-------- Provided records
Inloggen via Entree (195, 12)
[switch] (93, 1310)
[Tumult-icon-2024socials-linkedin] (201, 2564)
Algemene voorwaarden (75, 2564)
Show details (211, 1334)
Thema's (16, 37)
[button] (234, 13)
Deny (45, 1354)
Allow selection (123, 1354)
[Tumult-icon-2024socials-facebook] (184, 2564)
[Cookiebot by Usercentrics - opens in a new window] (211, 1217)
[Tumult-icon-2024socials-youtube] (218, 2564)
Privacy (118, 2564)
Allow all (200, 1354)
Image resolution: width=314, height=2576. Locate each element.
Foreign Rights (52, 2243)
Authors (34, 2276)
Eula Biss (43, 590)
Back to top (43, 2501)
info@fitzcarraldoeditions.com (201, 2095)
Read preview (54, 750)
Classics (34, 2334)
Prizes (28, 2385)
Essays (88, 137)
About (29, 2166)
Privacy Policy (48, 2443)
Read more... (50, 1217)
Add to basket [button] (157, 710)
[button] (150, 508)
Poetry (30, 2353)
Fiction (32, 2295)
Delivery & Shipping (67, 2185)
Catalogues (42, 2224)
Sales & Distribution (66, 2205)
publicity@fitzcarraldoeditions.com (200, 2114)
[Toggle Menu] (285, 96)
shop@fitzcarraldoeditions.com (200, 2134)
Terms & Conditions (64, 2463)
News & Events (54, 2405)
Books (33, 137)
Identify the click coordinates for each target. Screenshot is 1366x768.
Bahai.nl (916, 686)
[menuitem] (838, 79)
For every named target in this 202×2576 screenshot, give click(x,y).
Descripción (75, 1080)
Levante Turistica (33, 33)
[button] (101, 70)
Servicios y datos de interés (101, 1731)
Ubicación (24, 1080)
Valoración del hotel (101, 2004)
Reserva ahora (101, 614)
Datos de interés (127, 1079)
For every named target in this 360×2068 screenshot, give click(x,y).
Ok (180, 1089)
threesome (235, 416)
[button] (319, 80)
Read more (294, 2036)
----------------
Reply with an exact copy of the lines running from the one containing "Thema's (16, 37)" through the end of the entries above, both ends included.

◆ Finished task ◆
Thema's (16, 37)
[button] (234, 13)
Deny (45, 1354)
Allow selection (123, 1354)
[Tumult-icon-2024socials-facebook] (184, 2564)
[Cookiebot by Usercentrics - opens in a new window] (211, 1217)
[Tumult-icon-2024socials-youtube] (218, 2564)
Privacy (118, 2564)
Allow all (200, 1354)
Image resolution: width=314, height=2576. Locate each element.
Foreign Rights (52, 2243)
Authors (34, 2276)
Eula Biss (43, 590)
Back to top (43, 2501)
info@fitzcarraldoeditions.com (201, 2095)
Read preview (54, 750)
Classics (34, 2334)
Prizes (28, 2385)
Essays (88, 137)
About (29, 2166)
Privacy Policy (48, 2443)
Read more... (50, 1217)
Add to basket [button] (157, 710)
[button] (150, 508)
Poetry (30, 2353)
Fiction (32, 2295)
Delivery & Shipping (67, 2185)
Catalogues (42, 2224)
Sales & Distribution (66, 2205)
publicity@fitzcarraldoeditions.com (200, 2114)
[Toggle Menu] (285, 96)
shop@fitzcarraldoeditions.com (200, 2134)
Terms & Conditions (64, 2463)
News & Events (54, 2405)
Books (33, 137)
Identify the click coordinates for each target. Screenshot is 1366x768.
Bahai.nl (916, 686)
[menuitem] (838, 79)
For every named target in this 202×2576 screenshot, give click(x,y).
Descripción (75, 1080)
Levante Turistica (33, 33)
[button] (101, 70)
Servicios y datos de interés (101, 1731)
Ubicación (24, 1080)
Valoración del hotel (101, 2004)
Reserva ahora (101, 614)
Datos de interés (127, 1079)
For every named target in this 360×2068 screenshot, give click(x,y).
Ok (180, 1089)
threesome (235, 416)
[button] (319, 80)
Read more (294, 2036)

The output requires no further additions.